Why Due Diligence Matters When Selling a Business

Pummeled by the recession, many small business owners should be permitted an enormous sigh of relief as they watch the value of their small businesses growing. According to the National Federation of Independent Business, America’s small businesses are more confident than they have been in more than three years, and are projecting both sales growth and job creation. The reviving health of small companies across the country will no doubt have more owner-managers considering a sale in the near future.

The improved outlook for small companies has not escaped the notice of private equity firms and large companies looking to invest during this period, each with record amounts of available capital to deploy at a time when there is a limited supply of deal opportunities. Consequently, you may find suitors interested in your business are not in short supply.

However, even with queues of prospective buyers lining up, owner-managers still need to stay on the ball in order to optimize their exit. The scrutiny a business is placed under during the due diligence phase of an acquisition has increased fundamentally since the financial crisis. Financial analysis and inquiries into the business are made through the view of the investor, and generally look at trends and issues that are not contemplated in the day-to-day operations of your business. Not only can this lead to a reduction in the value the prospective buyer places on the business, it can also expose issues that require structural changes to the deal or draw out the sale process, leaving your business itself in limbo.

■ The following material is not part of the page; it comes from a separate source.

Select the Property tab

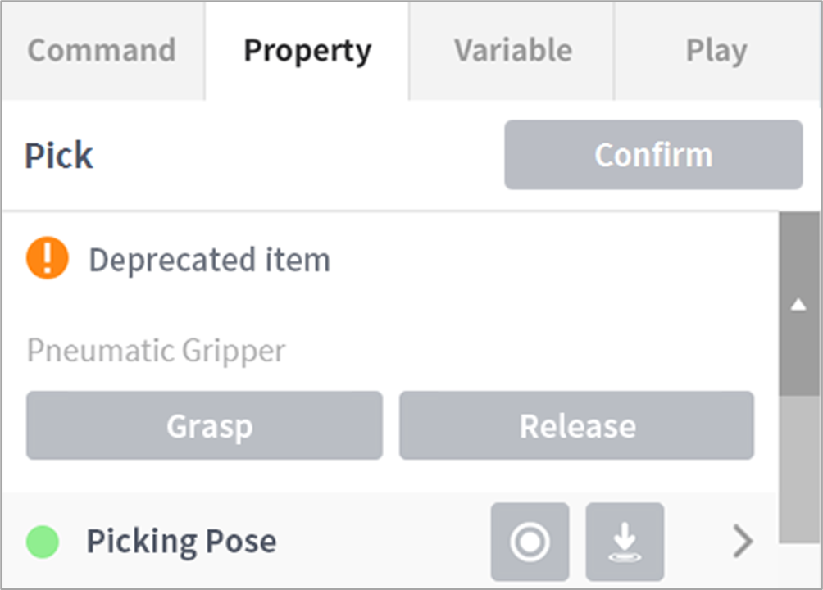[x=307, y=51]
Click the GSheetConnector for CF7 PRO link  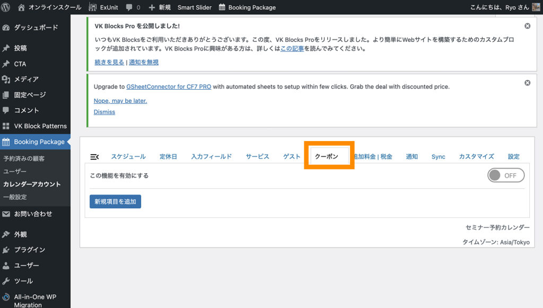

Some small businesses and their advisors are realizing that by commissioning a due diligence project before taking the company to market, they can dramatically enhance the terms of the sale and ensure they reap the full benefits of the blood, sweat and tears they put into building the business.

If you are looking to sell your business, bringing in an additional team member with financial, tax and operational expertise to execute the analysis can increase the speed to close, the certainty of close and the final valuation at the closing table. If issues that will impinge upon a sale are discovered, you then have the chance to initiate strategies to remedy them before presenting your business for sale.

Performing your own due diligence in advance of a sale provides the framework for definable and defendable positions on any issue, allowing the sell-side team to optimize the valuation when approaching the negotiating table.

The use of this technique is increasing rapidly in the U.S. but, understandably, some small business owners seeking an exit are hesitant about incurring additional costs prior to a sale. It is worth bearing in mind that sell-side due diligence consistently demonstrates a high return on investment and allows the owners to maximize the final price at close, improve the efficiency of the sale process and reduce the potential for a broken deal.

Regardless of how many buyers there are, you can only sell the business once, so it is well worth using sell-side due diligence in order to ensure a smooth sale process and a desirable end result.

Steven E. Brady is National Managing Partner, Transaction Advisory Services, Grant Thornton LLP.